Top of Source passage
This work is very incomplete, but I think I've poked this from enough
directions to be confident that the problem is well understood, and what
the design tradeoffs and implementation hurdles will be. So I'm pushing
up what I've got so far in order to have a discussion about the
potential design choices.
Any version of this feature that we go with must handle these use cases:
- Joining to the same table multiple times
- Joining to a subselect
- Self referential subselects
- I'm not sure we actually need this one. Can anyone come up with a
query that uses a subselect which can't be replaced by a join to
that same subselect?
Ultimately the main questions around design are:
- How do we define the alias?
- How do we reference columns from the alias?
In terms of actual aliasing, I think there's basically only one design
that makes sense. You create an aliased table by doing `let aliased =
table_or_query.aliased(your_alias)`, which generates `table alias` for
tables, and `(SUBSELECT) alias` for subselects. You can then join to
this by doing `whatever.inner_join(aliased.on(...))`. These seem
straightforward and don't have many alternatives.
Even when this is fully implemented, this feature has to cover enough
use cases, and is complex enough that I'd like to have at least one full
version with this feature available before we commit to stability on
this. For that reason I've hidden it behind a cfg gate. This is
specifically not a feature, so that the end user has to explicitly opt
into the use of the unstable feature, similar to the requirements around
nightly.
Defining an alias
==
The design I've gone with requires forward declaring aliases before they
can be used. In the test case I've declared it in the function, but I
expect that the majority of people will define them all in `schema.rs`
and then add them to their `allow_tables_to_appear_in_same_query!` line.
The defining macro creates a unit struct with similar properties to
tables.
Pros
--
This form is flexible and consistent with how we handle tables. It fits
into our type system in the same way, and has the same benefits
(ensuring an alias appears in the from clause no more than once,
disallows referencing columns from that alias unless it's inside the
from clause). It also follows the same "rules" with regards to joins.
Though `allow_tables_to_appear_in_same_query!` is a total hack, but it's
not going away any time soon, and I think keeping the rules simple and
consistent is valuable.
Cons
--
This requires a *lot* of ceremony to ever alias a table. It requires two
lines that are likely going to be in a completely different file before
you can ever even use it. Additionally, the resulting type for an alias
does *not* have an identical structure to a table module. Because of
that, we have to introduce a new macro
`allow_types_to_appear_in_same_query`, which takes a type instead of an
ident. We'll probably need to change `diesel print-schema` to use the
more verbose form.
The fact that we're using unit structs means that you can't use the same
name in the let binding. `let users2 = users.aliased(users2)` would feel
more natural.
Alternatives
--
- Avoid unit structs
- We'd basically stick a single field on the struct with type `()` to
allow let bindings with the same name. This would change the
invocation to `users::table.aliased::<users2>()`. This feels
inconsistent and weird to me.
- Inline declarations `let users2 = users::table.aliased(diesel_alias!(users2))`
- This is what I had originally envisioned, and would be my preferred
form if it is possible. However, we *need* the enumerated
`AppearsInFromClause` impls in order for this to work at all. We can
theoretically generate them specifically for tables, but this still
wouldn't allow multiple aliases to appear together. Perhaps I'm
missing something, but if so it's not clear to me.
Bottom of Source passage
### Tasks to perform
(a) According to the discussion of table aliasing, what new macro has to be introduced because an alias type's structure differs from a table module's?
(b) Resume the discussion of table aliasing design, picking up right after its final sentence.
Nothing in the material that follows this passage is needed.
Top of Extracted data
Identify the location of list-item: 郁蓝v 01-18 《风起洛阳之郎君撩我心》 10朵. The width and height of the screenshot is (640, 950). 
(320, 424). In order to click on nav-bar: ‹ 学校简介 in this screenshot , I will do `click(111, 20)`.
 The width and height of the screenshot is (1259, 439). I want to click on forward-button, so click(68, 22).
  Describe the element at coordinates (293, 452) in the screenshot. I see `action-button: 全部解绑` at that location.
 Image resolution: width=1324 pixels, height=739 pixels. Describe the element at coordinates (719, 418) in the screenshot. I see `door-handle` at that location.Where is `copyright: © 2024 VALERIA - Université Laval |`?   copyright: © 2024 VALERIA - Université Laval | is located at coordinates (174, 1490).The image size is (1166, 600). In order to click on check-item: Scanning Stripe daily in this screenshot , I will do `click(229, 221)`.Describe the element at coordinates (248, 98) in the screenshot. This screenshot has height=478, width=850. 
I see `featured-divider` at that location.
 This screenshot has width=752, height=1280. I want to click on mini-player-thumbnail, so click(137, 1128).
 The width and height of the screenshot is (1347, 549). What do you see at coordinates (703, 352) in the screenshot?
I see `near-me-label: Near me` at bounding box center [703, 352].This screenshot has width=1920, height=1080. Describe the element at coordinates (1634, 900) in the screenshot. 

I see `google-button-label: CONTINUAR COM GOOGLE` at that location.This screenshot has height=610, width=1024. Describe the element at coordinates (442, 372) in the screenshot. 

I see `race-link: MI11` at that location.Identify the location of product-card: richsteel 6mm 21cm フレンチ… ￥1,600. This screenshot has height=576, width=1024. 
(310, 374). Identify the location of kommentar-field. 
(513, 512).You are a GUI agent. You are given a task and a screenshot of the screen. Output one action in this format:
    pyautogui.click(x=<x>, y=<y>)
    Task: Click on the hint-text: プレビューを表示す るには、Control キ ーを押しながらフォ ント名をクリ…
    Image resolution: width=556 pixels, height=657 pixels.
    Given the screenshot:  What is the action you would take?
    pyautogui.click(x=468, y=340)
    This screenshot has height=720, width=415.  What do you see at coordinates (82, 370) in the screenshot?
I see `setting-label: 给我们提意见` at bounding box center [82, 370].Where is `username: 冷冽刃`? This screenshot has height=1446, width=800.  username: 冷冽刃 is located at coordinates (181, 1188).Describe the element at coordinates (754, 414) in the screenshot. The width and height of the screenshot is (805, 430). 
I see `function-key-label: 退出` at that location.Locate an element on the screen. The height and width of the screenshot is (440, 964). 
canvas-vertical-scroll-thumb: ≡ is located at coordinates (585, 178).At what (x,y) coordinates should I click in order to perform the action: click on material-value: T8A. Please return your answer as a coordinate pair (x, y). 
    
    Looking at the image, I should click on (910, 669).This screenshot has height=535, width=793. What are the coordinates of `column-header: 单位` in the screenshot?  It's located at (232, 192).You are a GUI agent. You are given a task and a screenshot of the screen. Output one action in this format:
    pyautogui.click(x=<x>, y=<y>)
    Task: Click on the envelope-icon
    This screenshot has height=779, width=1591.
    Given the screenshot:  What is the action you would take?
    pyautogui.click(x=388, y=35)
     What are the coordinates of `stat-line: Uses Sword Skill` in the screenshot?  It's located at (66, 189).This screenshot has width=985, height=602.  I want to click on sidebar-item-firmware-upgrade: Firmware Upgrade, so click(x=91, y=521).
Bottom of Extracted data
### Answers in order
(a) `allow_types_to_appear_in_same_query`, which takes a type instead of an ident.

(b)
- Remove the need for `allow_types_to_appear_in_same_query!`
- Right now our convention is that in `schema.rs` you have a single
`allow_tables_to_appear_in_same_query!` invocation that contains all
your tables. We could decide to make this convention actually
required for this feature. We could define a macro from inside that
macro which you use to define your aliases. You'd have to define
them all in a single macro call, but it'd just be a single
`diesel_define_aliases!` after your table declarations. This
requires a bit too much specific ordering of things, and I think
it's too much hard to understand magic.
- Strings for aliases
- If we don't actually try to enforce type safety, we don't have
problems that arise from proving a query is type safe. This one is a
non-starter for me personally, but I figured I'd mention it here. In
addition to losing type safety, we would also no longer be able to store
these queries in the prepared statement cache.
Unresolved Questions
--
- `allow_types_to_appear_in_same_query!` basically obsoletes
`allow_tables_to_appear_in_same_query!`. Should we deprecate it?
- If we expect folks to be putting this in `schema.rs` anyway, should we
add support for it in `diesel.toml` and generate this code for them?
Accessing the aliased columns
==
The current design has you call `.selection()` to get back the resulting
aliased columns as a tuple.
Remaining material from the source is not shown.